For each line in the records that contains "computer", make a copy.

─── Material shown

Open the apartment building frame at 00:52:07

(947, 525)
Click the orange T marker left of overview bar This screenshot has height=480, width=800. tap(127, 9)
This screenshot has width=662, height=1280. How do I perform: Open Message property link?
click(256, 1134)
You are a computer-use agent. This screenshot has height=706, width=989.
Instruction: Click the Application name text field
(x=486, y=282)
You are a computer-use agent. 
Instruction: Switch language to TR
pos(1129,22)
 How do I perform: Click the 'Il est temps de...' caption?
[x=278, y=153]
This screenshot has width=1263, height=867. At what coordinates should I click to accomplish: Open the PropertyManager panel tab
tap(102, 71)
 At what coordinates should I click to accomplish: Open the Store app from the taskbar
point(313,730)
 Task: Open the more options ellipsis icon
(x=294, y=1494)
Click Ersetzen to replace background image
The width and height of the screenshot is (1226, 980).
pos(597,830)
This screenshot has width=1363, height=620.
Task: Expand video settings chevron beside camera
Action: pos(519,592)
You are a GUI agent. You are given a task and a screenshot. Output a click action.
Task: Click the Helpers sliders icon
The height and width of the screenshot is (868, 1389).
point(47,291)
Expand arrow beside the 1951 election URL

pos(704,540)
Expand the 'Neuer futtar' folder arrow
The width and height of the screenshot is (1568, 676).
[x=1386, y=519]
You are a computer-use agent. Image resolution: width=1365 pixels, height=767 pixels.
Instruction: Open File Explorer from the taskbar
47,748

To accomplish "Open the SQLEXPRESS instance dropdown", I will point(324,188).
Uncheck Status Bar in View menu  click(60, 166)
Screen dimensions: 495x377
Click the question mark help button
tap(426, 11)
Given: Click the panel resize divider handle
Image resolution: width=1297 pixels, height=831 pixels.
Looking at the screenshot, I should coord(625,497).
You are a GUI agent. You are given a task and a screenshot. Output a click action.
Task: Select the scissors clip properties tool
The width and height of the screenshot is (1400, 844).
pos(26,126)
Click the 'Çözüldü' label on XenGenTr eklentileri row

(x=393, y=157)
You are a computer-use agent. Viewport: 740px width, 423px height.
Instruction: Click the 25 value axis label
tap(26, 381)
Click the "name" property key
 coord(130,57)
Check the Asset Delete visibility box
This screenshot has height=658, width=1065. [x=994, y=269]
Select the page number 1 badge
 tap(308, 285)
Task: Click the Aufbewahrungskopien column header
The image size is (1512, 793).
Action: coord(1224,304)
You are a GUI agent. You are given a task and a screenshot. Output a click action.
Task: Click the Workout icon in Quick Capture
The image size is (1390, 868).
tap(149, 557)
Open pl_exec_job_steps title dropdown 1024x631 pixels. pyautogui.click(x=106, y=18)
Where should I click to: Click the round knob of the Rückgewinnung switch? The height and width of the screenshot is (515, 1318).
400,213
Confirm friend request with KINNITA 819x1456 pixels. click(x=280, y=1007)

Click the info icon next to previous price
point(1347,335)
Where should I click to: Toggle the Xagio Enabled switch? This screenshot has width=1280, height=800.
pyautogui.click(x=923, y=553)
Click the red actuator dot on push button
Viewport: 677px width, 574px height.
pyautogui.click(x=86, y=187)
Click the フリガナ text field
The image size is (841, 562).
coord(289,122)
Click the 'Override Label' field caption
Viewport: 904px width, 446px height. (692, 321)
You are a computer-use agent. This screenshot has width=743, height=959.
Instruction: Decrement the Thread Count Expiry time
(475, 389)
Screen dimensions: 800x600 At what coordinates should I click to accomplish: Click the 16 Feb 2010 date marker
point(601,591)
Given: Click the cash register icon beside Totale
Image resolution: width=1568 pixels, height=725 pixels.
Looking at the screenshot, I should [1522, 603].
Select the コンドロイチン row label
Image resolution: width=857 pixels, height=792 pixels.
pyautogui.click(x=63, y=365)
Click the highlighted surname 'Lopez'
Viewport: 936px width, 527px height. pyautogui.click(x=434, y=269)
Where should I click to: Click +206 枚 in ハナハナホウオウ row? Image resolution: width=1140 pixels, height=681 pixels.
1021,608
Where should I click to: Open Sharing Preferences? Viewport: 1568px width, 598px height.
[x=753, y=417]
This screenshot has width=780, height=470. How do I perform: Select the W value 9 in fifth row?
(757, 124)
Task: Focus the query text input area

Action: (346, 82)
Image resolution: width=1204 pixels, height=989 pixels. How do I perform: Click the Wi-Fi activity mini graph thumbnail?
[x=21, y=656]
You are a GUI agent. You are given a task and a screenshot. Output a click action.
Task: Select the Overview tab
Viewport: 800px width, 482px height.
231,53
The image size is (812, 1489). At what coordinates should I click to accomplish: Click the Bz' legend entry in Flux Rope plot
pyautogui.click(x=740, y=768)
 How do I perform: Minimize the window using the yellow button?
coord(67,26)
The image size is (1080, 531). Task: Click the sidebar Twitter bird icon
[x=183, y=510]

──────

[Answer space]
You are a computer-use agent. This screenshot has height=706, width=989.
You are a computer-use agent. 
You are a computer-use agent. Image resolution: width=1365 pixels, height=767 pixels.
You are a computer-use agent. Viewport: 740px width, 423px height.
You are a computer-use agent. This screenshot has width=743, height=959.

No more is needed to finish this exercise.